# Thread: Probabilty, Putting balls in boxes

1. ## Probabilty, Putting balls in boxes

I have 100 balls that are numbered and 100 boxes that are numbered. Each box can only contain one ball. The balls are randomly placed in the boxes. What is the probability that at least one ball ends up in the same numbered box?

I know that the number of ways I can choose the 100 balls is 100!

I'm not really sure where to go next. Would it be easier to look at the event that none of the balls are in the same numbered box?

2. The number of ways for no ball to be is its own box is $D(100) = \left( {100!} \right)\sum\limits_{k = 0}^{100} {\frac{{\left( { - 1} \right)^k }} {{k!}}} \approx \frac{{100!}}{e}$.

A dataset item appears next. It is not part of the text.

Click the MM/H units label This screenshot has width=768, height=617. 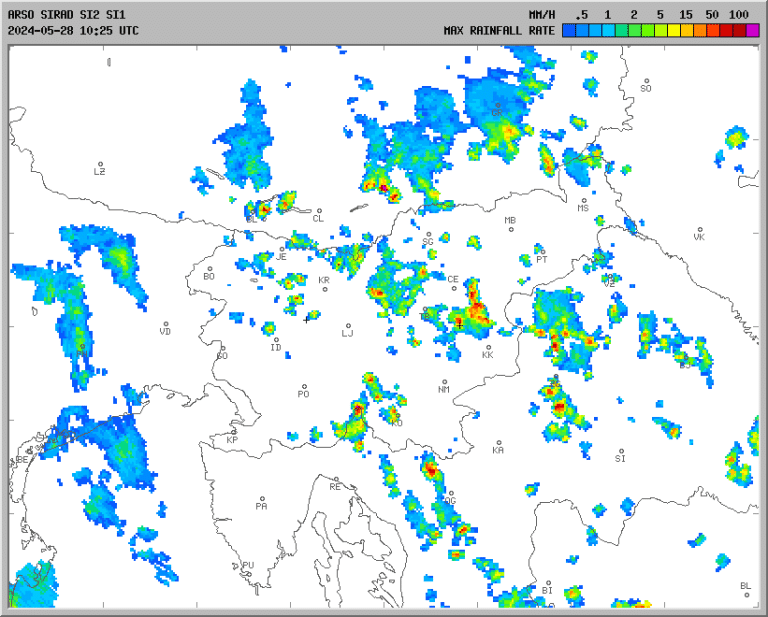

3. event A: at least one ball in same numbered box
event B: all of the balls in the same numbered box
event C:none of the balls in the same numbered box equal

Does P(C)=1-P(A) or 1-P(B)?

I know also that P(B) is 1/(100!) since there are 100! ways to choose the balls and only one of the ways puts them in order.

Where does that summation come from? What is that function D called?

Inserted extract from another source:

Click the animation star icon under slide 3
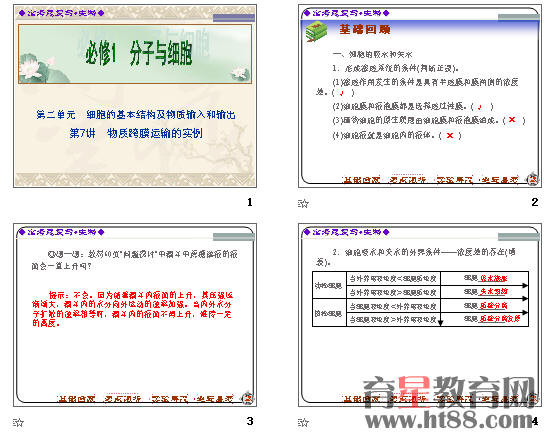click(18, 422)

4. Originally Posted by ebot
event A: at least one ball in same numbered box
event B: all of the balls in the same numbered box
event C:none of the balls in the same numbered box equal

Does P(C)=1-P(A) or 1-P(B)?

I know also that P(B) is 1/(100!) since there are 100! ways to choose the balls and only one of the ways puts them in order.

Where does that summation come from? What is that function D called?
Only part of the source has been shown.